Venir en France… cette décision je l’avais prise depuis avant, mais tant que tu es quelqu’un qui a pas un passeport avec toi, tu sais pas comment faire, tu es obligé de tourner… Parce qu’il y a des Mauritaniens qui vont là-bas à l’émigration pour revenir, donc, dans ma tête, j’ai dit : Je vais essayer. Comme Alger, avec l’Espagne, c’est les mêmes frontières, je peux avoir la chance de passer. Peut-être je trouverai. Donc j’ai essayé. Comme j’étais passé de la Mauritanie à Alger, je peux avoir aussi une chance de quitter Alger vers l’Espagne… Si j’arrive même jusqu’à arriver en Espagne, je trouverai aussi une chance de venir jusqu’à ici. Donc… comme Dieu m’a aidé beaucoup, je suis venu…
Voilà. Sortir… et puis, peut-être que moi aussi j’ai un destin… Voilà, c’est ce destin qui m’a tout fait pour venir jusqu’à ici… S’il n’y avait pas ce problème à la Mauritanie, j’ai jamais pensé que j’allais venir ici, mais le destin s’est tracé, je suis obligé, il faut que cet événement ça se passe pour que je puisse sortir pour venir jusqu’ici.
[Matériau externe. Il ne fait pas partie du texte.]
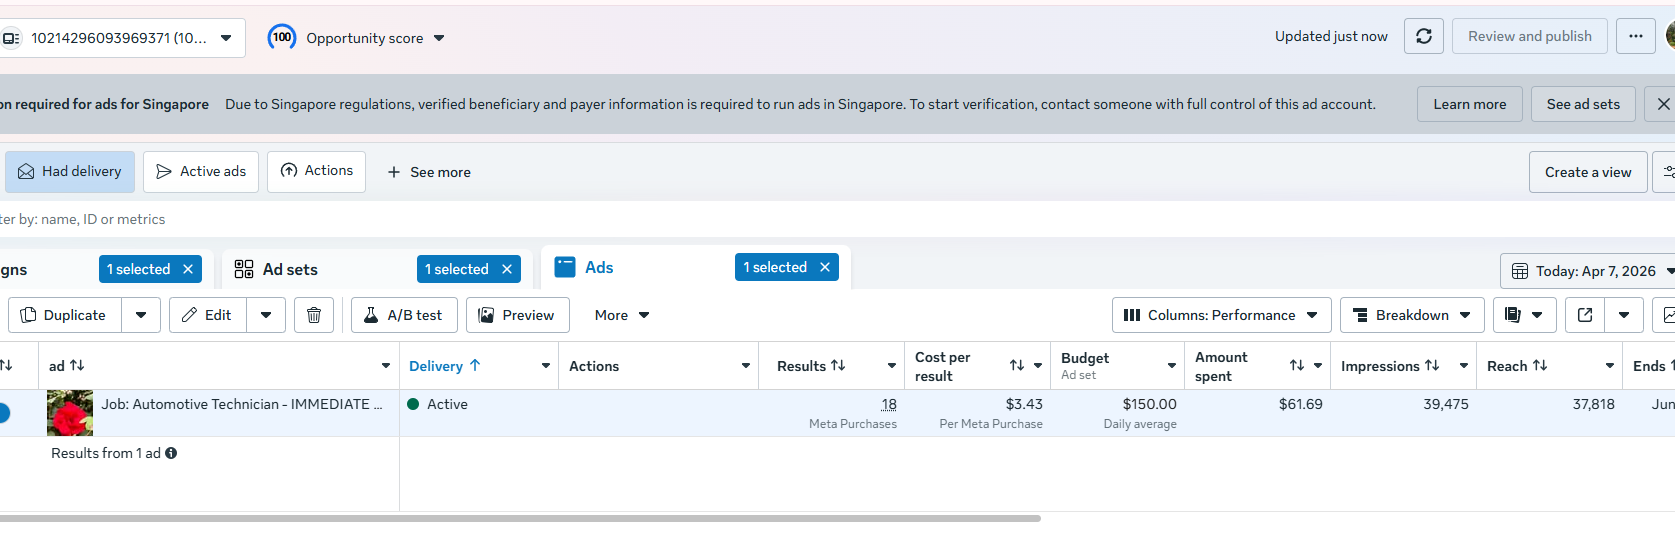Switch to the Ad sets tab
Screen dimensions: 1675x534
point(290,269)
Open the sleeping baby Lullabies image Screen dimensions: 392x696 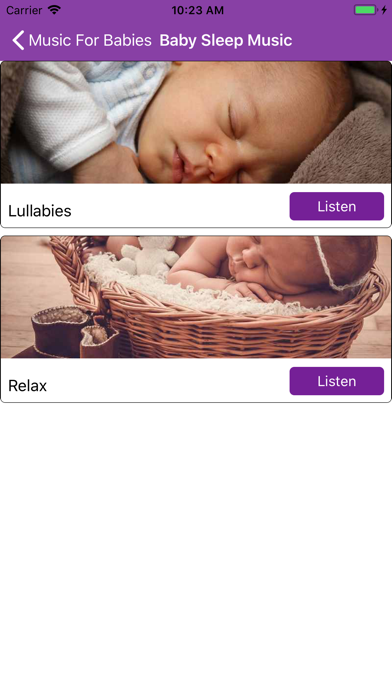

Nous, nos parents… eswa… ils étaient tout le temps dans la brousse, avec les troupeaux. Donc, avec ça, ils vivaient bien. Mais mon père était vieux, maintenant, c’est moi qui étais l’aîné de la famille donc j’aurais dû m’occuper de tout ça… mais tout ça maintenant est perdu, donc je suis obligé de partir. C’est cette chose-là qui m’a poussé à venir jusqu’à ici. C’était pour trouver quelque chose à vivre quoi ! Parce que, dans la vie, on travaille c’est pour vivre. On peut pas rester comme ça sans faire rien.